Activity >>
Please say whether each statement below agrees with the TriLUG post on sysadmin work, answering yes or no and quoting the deciding words of the post. 1. The writer believes a configuration management tool such as Puppet can be helpful. 2. The writer holds that automation has made sysadmin jobs easier overall. 3. The writer sees the matter as more technical than philosophical.

Text provided >>
******
[TriLUG] The sad state of sysadmin in the age of containers

Sean Korb via TriLUG trilug at trilug.org
Fri Mar 13 12:22:47 EDT 2015


I also have not had enough coffee today :)

More capabilities means more management and I do think Puppet or an other
configuration management tool can be a help rather than an exploitation
tool (though for sure that's what you saw).  So the trick is to dial back
the customer that sees all the cool new stuff and let them know these
issues are not trivial... yet.

I think that one of these conf management tools may become smart enough in
the future to take a more active role in validating and the like from
foreign authors but for now we are going to have to work with what we
have.  Build your own and validate what you believe and trust you have at
all times.  This is the same for VDI or VMWare or vBlock or what have you.
The atomic problems have been automated to be easier but the customer
expects much much more so our jobs are at least as difficult to manage.  We
have to be good at letting people know how difficult it is while ensuring
what we are expressing is real.

So ummm... thanks for expressing what is real :)  I've been thinking about
this quite a bit myself lately.  It's more of a philosophical question than
a technical one I feel.
******
Stored records >>
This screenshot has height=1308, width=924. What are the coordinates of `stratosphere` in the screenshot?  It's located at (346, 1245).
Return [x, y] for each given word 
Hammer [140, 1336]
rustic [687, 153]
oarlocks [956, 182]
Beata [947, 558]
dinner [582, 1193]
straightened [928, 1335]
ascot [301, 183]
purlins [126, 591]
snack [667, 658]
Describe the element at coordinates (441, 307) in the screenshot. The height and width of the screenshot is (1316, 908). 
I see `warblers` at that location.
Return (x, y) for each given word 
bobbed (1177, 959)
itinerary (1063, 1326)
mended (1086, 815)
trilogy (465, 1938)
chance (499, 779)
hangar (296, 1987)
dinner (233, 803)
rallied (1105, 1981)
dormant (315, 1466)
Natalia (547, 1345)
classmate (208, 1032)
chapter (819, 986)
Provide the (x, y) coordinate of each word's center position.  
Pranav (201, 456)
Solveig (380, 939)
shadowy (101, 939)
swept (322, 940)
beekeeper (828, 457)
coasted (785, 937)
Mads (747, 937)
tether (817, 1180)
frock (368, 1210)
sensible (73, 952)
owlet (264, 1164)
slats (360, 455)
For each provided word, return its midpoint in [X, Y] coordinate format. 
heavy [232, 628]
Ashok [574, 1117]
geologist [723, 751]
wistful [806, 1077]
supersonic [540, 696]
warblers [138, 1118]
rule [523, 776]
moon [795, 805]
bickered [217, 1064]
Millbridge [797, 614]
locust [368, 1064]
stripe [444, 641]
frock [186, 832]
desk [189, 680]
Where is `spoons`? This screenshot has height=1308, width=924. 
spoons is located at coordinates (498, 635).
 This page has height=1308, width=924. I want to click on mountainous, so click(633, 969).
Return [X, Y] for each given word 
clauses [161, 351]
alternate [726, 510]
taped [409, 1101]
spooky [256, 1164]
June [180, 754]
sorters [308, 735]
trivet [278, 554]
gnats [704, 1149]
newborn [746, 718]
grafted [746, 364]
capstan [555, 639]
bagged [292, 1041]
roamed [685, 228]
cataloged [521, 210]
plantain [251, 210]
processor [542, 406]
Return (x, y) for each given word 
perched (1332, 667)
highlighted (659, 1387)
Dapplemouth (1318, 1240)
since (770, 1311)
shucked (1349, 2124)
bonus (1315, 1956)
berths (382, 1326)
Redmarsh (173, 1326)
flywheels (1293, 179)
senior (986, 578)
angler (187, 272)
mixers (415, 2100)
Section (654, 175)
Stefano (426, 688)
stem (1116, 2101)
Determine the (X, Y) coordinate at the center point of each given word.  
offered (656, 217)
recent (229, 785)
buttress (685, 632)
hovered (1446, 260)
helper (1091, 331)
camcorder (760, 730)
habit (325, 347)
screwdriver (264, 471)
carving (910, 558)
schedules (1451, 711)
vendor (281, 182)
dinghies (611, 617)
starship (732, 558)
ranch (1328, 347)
******
Solution to this exercise >>
1. Yes: "I do think Puppet or an other configuration management tool can be a help rather than an exploitation tool"
2. No: "our jobs are at least as difficult to manage"
3. No: "It's more of a philosophical question than a technical one I feel."